Я закрыл болевшие глаза… И словно эта картина только и ждала, чтоб я отвлекся от всего другого, — передо мной мелькнули рощи Эпидавра, пропитанные дождем и покоем. Я ведь был не только царь, но и жрец; и мне вспомнилось, как всю мою жизнь, — с тех пор как ребенком был в храме Посейдона, — его предостережения служили мне, чтобы спасать людей, а не карать…
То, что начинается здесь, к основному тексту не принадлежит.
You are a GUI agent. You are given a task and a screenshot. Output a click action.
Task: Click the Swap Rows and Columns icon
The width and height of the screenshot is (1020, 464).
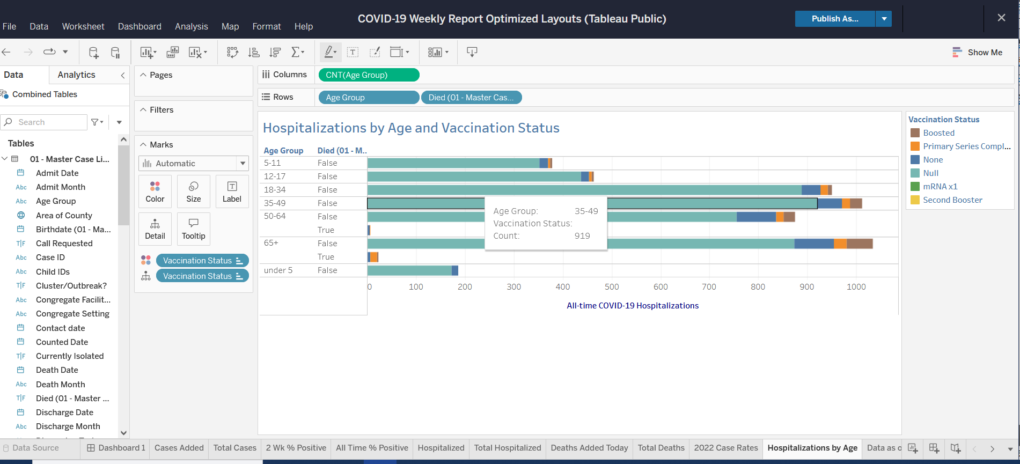232,52
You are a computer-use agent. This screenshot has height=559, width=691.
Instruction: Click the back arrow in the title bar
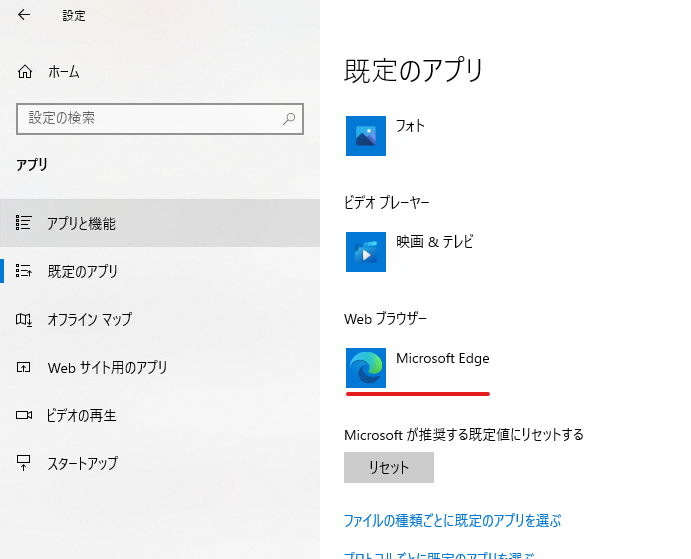24,15
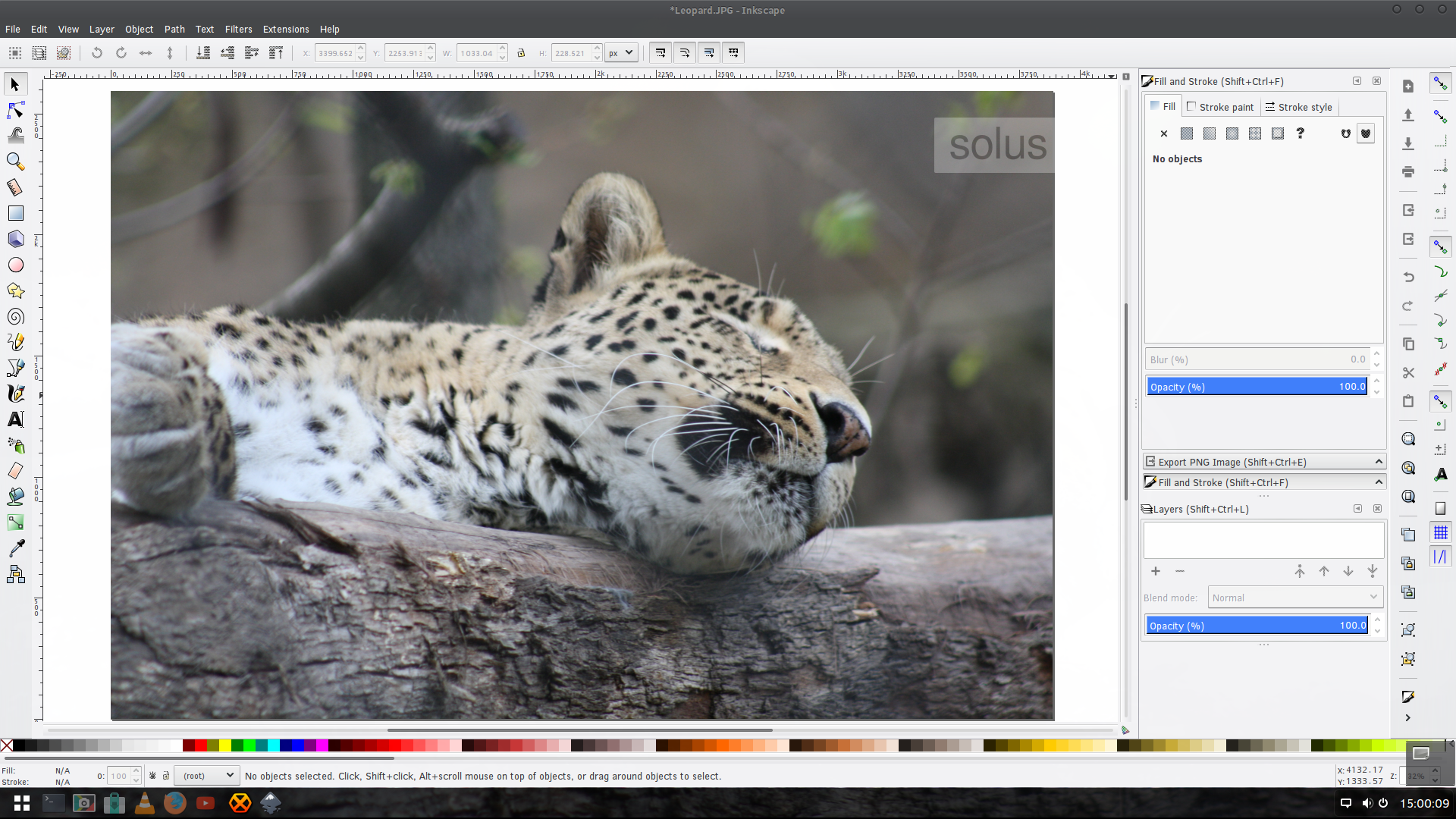Screen dimensions: 1456x819
Task: Select the Color dropper tool
Action: tap(15, 548)
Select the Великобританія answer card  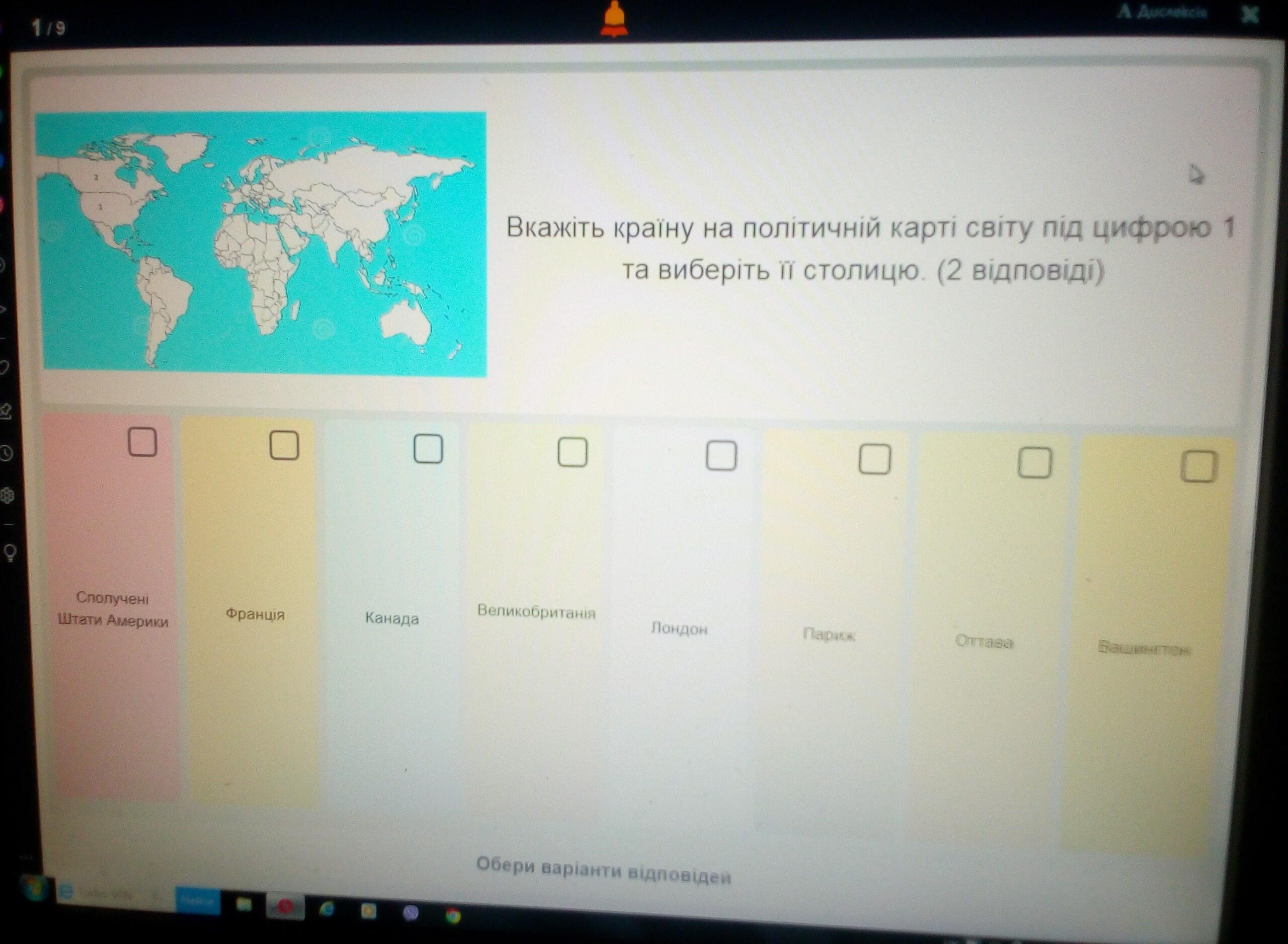[x=536, y=612]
Пришел в себя, огляделся и сказал трезенцам:
— Мне был знак от Посейдона. Он ударит, и скоро. Предупредите людей во всех домах, чтоб вышли наружу. Передайте это во Дворец.
Они завыли от ужаса и бегом кинулись прочь, вскоре затрубили рога глашатаев… Вокруг меня не осталось никого, кроме моих людей из Афин; они нерешительно стояли поодаль, боясь и подойти и оставить меня. Я стоял один, слушая шум тревоги, катившийся вниз от Дворца к городу… И вот в него вмешался другой звук — дробный топот копыт колесничной упряжки на нижней дороге. Услышав его, я содрогнулся: слишком близок был божий гнев, — вот он, рядом, — сердитый стук из-под земли отдается в голове болью… И тут я вспомнил: каждая душа в Трезене знала о моем предупреждении — только он не знал. Он один был во мраке неведения, и если даже сам почует это — может не понять.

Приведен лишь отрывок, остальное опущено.